**Exercise**
One range is to be output from the listing below, exactly as written: the line with "स्वास्थ्य (1129, 788)" to the line with "मुख्यपृष्ठ (551, 202)", both kept.

----- Supplied entries -----

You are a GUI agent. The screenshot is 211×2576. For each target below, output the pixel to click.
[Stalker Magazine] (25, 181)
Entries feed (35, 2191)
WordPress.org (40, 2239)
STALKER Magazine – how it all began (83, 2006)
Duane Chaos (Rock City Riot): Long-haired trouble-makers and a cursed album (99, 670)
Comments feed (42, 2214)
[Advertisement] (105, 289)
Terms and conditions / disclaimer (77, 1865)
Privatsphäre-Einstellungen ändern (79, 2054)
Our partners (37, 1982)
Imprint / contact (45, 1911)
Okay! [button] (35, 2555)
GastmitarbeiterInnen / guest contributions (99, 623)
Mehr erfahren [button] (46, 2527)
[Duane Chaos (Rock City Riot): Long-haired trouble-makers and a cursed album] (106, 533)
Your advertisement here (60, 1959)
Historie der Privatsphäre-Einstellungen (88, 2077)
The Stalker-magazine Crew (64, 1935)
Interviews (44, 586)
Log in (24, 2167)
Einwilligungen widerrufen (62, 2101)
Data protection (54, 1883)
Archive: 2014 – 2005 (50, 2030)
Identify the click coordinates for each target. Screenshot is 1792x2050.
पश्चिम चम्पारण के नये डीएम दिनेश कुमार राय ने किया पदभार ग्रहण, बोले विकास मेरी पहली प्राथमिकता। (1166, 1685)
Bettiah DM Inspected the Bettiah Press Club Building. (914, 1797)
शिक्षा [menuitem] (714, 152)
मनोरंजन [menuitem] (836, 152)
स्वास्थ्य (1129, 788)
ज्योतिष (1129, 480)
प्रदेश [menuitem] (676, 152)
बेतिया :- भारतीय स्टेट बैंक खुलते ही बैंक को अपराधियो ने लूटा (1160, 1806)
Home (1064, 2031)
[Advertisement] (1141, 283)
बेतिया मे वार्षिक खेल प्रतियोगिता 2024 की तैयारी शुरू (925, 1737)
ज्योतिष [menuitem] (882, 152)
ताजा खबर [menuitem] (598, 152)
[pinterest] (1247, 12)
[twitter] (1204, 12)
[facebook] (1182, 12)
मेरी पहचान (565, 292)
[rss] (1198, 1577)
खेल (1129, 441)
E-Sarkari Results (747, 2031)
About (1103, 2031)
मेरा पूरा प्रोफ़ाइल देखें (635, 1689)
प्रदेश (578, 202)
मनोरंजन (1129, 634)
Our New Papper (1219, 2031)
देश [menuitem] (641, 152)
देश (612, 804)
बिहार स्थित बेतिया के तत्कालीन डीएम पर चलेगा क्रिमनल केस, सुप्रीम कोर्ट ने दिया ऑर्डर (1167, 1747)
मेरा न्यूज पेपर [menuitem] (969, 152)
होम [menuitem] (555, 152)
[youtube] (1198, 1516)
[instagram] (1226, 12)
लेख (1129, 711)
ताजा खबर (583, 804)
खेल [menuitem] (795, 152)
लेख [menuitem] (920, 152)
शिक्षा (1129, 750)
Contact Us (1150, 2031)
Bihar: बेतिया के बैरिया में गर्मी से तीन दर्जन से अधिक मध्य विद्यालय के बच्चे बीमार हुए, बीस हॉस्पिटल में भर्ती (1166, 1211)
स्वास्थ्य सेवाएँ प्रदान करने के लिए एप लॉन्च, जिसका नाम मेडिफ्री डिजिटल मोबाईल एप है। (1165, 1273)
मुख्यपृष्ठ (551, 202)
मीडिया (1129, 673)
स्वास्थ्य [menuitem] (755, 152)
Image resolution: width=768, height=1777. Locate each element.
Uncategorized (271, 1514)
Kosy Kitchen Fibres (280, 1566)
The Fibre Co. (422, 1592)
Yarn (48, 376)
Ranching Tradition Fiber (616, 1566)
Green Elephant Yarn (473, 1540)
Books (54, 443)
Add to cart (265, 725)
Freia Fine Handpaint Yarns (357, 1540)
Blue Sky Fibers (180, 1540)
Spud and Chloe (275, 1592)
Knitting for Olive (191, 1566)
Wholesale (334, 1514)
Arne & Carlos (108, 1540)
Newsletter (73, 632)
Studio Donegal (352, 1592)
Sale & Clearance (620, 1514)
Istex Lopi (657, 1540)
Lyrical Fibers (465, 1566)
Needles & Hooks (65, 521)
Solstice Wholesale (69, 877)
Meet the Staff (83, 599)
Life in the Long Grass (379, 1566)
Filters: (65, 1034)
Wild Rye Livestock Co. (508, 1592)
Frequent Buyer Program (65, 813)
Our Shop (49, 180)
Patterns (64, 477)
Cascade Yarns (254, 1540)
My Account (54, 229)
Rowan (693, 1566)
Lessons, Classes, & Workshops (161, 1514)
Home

-----

**Expected answer**
स्वास्थ्य (1129, 788)
ज्योतिष (1129, 480)
प्रदेश [menuitem] (676, 152)
बेतिया :- भारतीय स्टेट बैंक खुलते ही बैंक को अपराधियो ने लूटा (1160, 1806)
Home (1064, 2031)
[Advertisement] (1141, 283)
बेतिया मे वार्षिक खेल प्रतियोगिता 2024 की तैयारी शुरू (925, 1737)
ज्योतिष [menuitem] (882, 152)
ताजा खबर [menuitem] (598, 152)
[pinterest] (1247, 12)
[twitter] (1204, 12)
[facebook] (1182, 12)
मेरी पहचान (565, 292)
[rss] (1198, 1577)
खेल (1129, 441)
E-Sarkari Results (747, 2031)
About (1103, 2031)
मेरा पूरा प्रोफ़ाइल देखें (635, 1689)
प्रदेश (578, 202)
मनोरंजन (1129, 634)
Our New Papper (1219, 2031)
देश [menuitem] (641, 152)
देश (612, 804)
बिहार स्थित बेतिया के तत्कालीन डीएम पर चलेगा क्रिमनल केस, सुप्रीम कोर्ट ने दिया ऑर्डर (1167, 1747)
मेरा न्यूज पेपर [menuitem] (969, 152)
होम [menuitem] (555, 152)
[youtube] (1198, 1516)
[instagram] (1226, 12)
लेख (1129, 711)
ताजा खबर (583, 804)
खेल [menuitem] (795, 152)
लेख [menuitem] (920, 152)
शिक्षा (1129, 750)
Contact Us (1150, 2031)
Bihar: बेतिया के बैरिया में गर्मी से तीन दर्जन से अधिक मध्य विद्यालय के बच्चे बीमार हुए, बीस हॉस्पिटल में भर्ती (1166, 1211)
स्वास्थ्य सेवाएँ प्रदान करने के लिए एप लॉन्च, जिसका नाम मेडिफ्री डिजिटल मोबाईल एप है। (1165, 1273)
मुख्यपृष्ठ (551, 202)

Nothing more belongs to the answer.